* Assignment:
Your answer must match the data word for word.

* Data for the task:
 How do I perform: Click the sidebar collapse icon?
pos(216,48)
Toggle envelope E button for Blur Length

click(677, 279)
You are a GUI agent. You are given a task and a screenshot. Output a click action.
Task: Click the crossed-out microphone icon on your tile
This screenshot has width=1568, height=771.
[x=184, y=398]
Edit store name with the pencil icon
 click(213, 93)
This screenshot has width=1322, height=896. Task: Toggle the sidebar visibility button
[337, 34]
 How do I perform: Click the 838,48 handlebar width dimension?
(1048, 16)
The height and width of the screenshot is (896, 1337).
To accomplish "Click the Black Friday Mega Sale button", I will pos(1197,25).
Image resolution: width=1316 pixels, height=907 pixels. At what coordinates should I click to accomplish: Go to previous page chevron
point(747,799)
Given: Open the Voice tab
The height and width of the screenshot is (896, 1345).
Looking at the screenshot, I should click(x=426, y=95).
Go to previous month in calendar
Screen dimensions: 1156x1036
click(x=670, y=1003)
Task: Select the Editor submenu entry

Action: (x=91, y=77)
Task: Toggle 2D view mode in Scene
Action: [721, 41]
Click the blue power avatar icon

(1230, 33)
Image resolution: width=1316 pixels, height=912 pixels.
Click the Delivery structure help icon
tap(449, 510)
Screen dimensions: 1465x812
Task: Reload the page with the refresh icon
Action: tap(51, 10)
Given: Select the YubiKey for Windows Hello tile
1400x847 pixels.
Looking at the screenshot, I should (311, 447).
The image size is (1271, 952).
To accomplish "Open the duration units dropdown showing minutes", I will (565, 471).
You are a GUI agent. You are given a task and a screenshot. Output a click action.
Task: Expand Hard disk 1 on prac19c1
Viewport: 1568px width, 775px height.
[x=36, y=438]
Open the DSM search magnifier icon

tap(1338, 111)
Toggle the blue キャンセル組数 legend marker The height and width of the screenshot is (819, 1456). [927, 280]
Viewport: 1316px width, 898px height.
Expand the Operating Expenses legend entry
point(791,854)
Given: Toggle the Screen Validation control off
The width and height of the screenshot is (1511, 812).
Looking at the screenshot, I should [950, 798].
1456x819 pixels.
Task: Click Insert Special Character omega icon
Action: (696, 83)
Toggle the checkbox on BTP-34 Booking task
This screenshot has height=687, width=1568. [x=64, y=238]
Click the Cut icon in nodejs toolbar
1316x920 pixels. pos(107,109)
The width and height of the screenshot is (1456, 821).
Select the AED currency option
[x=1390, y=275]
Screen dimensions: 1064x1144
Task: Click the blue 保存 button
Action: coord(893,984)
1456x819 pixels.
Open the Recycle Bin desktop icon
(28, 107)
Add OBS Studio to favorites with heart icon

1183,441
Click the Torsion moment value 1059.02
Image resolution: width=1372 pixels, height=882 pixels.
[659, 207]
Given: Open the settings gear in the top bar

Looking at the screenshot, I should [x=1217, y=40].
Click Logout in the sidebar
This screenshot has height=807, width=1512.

* Exercise answer:
 How do I perform: Click the sidebar collapse icon?
pos(216,48)
Toggle envelope E button for Blur Length

click(677, 279)
You are a GUI agent. You are given a task and a screenshot. Output a click action.
Task: Click the crossed-out microphone icon on your tile
This screenshot has width=1568, height=771.
[x=184, y=398]
Edit store name with the pencil icon
 click(213, 93)
This screenshot has width=1322, height=896. Task: Toggle the sidebar visibility button
[337, 34]
 How do I perform: Click the 838,48 handlebar width dimension?
(1048, 16)
The height and width of the screenshot is (896, 1337).
To accomplish "Click the Black Friday Mega Sale button", I will pos(1197,25).
Image resolution: width=1316 pixels, height=907 pixels. At what coordinates should I click to accomplish: Go to previous page chevron
point(747,799)
Given: Open the Voice tab
The height and width of the screenshot is (896, 1345).
Looking at the screenshot, I should click(x=426, y=95).
Go to previous month in calendar
Screen dimensions: 1156x1036
click(x=670, y=1003)
Task: Select the Editor submenu entry

Action: (x=91, y=77)
Task: Toggle 2D view mode in Scene
Action: [721, 41]
Click the blue power avatar icon

(1230, 33)
Image resolution: width=1316 pixels, height=912 pixels.
Click the Delivery structure help icon
tap(449, 510)
Screen dimensions: 1465x812
Task: Reload the page with the refresh icon
Action: tap(51, 10)
Given: Select the YubiKey for Windows Hello tile
1400x847 pixels.
Looking at the screenshot, I should (311, 447).
The image size is (1271, 952).
To accomplish "Open the duration units dropdown showing minutes", I will (565, 471).
You are a GUI agent. You are given a task and a screenshot. Output a click action.
Task: Expand Hard disk 1 on prac19c1
Viewport: 1568px width, 775px height.
[x=36, y=438]
Open the DSM search magnifier icon

tap(1338, 111)
Toggle the blue キャンセル組数 legend marker The height and width of the screenshot is (819, 1456). [927, 280]
Viewport: 1316px width, 898px height.
Expand the Operating Expenses legend entry
point(791,854)
Given: Toggle the Screen Validation control off
The width and height of the screenshot is (1511, 812).
Looking at the screenshot, I should [950, 798].
1456x819 pixels.
Task: Click Insert Special Character omega icon
Action: (696, 83)
Toggle the checkbox on BTP-34 Booking task
This screenshot has height=687, width=1568. [x=64, y=238]
Click the Cut icon in nodejs toolbar
1316x920 pixels. pos(107,109)
The width and height of the screenshot is (1456, 821).
Select the AED currency option
[x=1390, y=275]
Screen dimensions: 1064x1144
Task: Click the blue 保存 button
Action: coord(893,984)
1456x819 pixels.
Open the Recycle Bin desktop icon
(28, 107)
Add OBS Studio to favorites with heart icon

1183,441
Click the Torsion moment value 1059.02
Image resolution: width=1372 pixels, height=882 pixels.
[659, 207]
Given: Open the settings gear in the top bar

Looking at the screenshot, I should [x=1217, y=40].
Click Logout in the sidebar
This screenshot has height=807, width=1512.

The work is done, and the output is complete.